One of the many small perks that go with being an assistante maternelle is the ability to greet Monday like an old friend, not a dreaded foe. (Remember, it was truant schoolgirl Brenda Ann Spencer who didn’t like Mondays; stay-at-home Bob Geldof was just the messenger.) Here in the F, I look forward to Monday principally because it marks the resumption of my favorite show, “N’Oubliez Pas Les Paroles,” a gameshow in which earnest contestants sing karaoke with a live accompaniment and then, at an unknown moment in each song, are required to supply the lyrics themselves.

Noob Pah, as we affectionately call it, is apparently a spin-off of an American show I’d never heard of, called “Don’t Forget the Lyrics,” hosted by the ever-lame Wayne Brady. In contrast, our dear émission is hosted by the totally cool, and mononymous, Nagui. Regarde :

Nagui actually is totally cool. He used to host some hip radio show, then his career tanked, only to be resurrected by Noob Pah. He’s appropriately wacky for a European gameshow host, and yet subtly hilarious when he ad-libs. At least that’s my impression. I can’t understand a word he says.

This brings me to the initial appeal of Noob Pah.

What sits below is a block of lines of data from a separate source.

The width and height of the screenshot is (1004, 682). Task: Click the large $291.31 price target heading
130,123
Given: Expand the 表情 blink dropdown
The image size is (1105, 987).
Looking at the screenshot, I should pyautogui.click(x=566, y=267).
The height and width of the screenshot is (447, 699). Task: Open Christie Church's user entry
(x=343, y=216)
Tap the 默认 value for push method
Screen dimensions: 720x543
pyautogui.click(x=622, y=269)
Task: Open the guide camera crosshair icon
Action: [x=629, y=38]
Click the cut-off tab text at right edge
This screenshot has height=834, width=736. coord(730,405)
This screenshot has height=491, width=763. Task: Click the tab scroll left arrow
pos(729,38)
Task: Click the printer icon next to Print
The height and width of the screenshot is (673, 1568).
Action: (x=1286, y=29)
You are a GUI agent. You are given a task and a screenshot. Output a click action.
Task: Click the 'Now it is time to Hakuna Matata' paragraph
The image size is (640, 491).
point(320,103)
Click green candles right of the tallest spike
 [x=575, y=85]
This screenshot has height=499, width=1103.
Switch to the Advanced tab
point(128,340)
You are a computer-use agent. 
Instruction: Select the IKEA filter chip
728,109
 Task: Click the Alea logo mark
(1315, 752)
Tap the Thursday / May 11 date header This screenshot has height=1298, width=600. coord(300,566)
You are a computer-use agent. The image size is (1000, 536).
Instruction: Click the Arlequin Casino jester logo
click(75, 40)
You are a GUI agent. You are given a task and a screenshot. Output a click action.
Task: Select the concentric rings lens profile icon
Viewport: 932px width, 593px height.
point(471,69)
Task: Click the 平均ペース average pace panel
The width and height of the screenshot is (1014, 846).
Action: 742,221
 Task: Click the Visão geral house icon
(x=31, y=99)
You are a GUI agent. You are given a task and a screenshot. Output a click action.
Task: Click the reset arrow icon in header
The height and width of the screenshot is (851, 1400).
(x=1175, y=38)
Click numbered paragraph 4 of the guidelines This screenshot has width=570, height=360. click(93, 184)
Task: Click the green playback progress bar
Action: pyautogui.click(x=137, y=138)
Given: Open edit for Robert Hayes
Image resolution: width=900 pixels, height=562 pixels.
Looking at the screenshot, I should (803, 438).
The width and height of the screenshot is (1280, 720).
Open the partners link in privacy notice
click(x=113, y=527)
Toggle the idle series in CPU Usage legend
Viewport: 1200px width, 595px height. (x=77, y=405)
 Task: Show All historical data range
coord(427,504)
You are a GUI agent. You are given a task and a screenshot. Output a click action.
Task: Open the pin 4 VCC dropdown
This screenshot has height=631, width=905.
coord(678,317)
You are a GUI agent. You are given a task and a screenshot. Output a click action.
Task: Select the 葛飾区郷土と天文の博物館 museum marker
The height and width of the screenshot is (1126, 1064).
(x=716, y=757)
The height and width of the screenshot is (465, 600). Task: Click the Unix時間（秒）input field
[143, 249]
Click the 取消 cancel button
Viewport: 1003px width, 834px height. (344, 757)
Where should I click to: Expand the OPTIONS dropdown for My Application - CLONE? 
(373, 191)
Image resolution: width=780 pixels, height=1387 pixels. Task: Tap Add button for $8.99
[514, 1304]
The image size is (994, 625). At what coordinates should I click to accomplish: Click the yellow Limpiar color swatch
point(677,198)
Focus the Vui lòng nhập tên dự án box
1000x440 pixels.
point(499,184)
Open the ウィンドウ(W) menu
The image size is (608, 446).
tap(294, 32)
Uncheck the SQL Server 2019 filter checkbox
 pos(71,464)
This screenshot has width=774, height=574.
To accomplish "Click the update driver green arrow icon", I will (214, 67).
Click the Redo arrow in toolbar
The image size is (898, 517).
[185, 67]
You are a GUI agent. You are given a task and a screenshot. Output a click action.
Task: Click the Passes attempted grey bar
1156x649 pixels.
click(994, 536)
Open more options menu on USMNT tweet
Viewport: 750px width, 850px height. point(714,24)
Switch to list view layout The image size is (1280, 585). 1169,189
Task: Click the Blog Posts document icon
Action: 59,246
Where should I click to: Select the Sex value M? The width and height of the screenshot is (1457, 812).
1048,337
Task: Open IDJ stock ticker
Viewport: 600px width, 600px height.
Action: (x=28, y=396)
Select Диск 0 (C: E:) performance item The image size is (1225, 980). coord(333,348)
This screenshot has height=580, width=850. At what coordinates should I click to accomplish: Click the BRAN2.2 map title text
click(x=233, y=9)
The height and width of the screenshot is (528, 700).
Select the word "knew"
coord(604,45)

As the contestants are singing karaoke, the lyrics to the songs are scrolled at the bottom of the screen, allowing me to read along and learn handy phrases like “je releve mon col” (“I pop my collar”), “mets de l’huile” (“Put some oil on”), and “j’ai une indigestion de disco” (“disco makes me sick”), this last sung by Johnny Hallyday, the French Elvis, who prefers “le bon temps du rock’n’roll.”

Though it was this didactic aspect that first drew us to the show, we soon grew to love it as pure (meaning pure) entertainment. I checked out the American show on youtube and the reason it sucks, aside from Wayne Brady, is that the emphasis appears to be on guessing the words, rather than singing the songs. The missing words invariably appear in the first verse, meaning the singing-to-deliberating ratio hovers at around 1:4. In the end, it’s just another game show, karaoke filling in for trivia or slug-eating as a means to winning a million dollars. Noob Pah, on the other hand, is less about the money (hardly anyone wins more than 10,000 euros) than about the performing. Because there are no commercials, and no sponsors to satisfy, the show can take on a free-form format, with the band routinely continuing to play even after the contestant supplies the missing words, so that the beaming karaokeur can finish on a high note. And these contestants, the vast majority anyway, sincerely love to rock out to cheesy French fare. You get the sense that they spent three nights a week singing karaoke even before this show hit the airwaves. The true prize of the show for them is the chance to sing with a live band, in front of TV cameras and a cheering crowd.

Chritophe Mai's "Mon P'tit Gars" brings Josie to her (mom's) feet.

Case in point, our favorite contestant to date, Laurent la Marseillaise. This jolly, yodeling cowboy, who hails from the Basque country, is about as supportable a game-show contestant you can find, short of a kid who’s appearing courtesy of the Make a Wish foundation. His job? Choir director at an old folk’s home. It was his performance of the epic “Comme d’habitude” (the melody of which was even more epically appropriated by Paul Anka and Frank Sinatra), which prompted us to finally share our love of Noob Pah with you. Click the link and skip ahead to the 2:30 mark. You won’t be disappointed.

Bonus footage: if you’re not already hooked. Check out the end of Friday’s show (at the 30:00 mark), where a contestant’s joker (a sort of “lifeline” assistant), who bears a striking aural resemblance to France’s own Andre le Giant, was invited to sing his own song, after his friend bowed out. Even this behemoth closes his eyes when he sings.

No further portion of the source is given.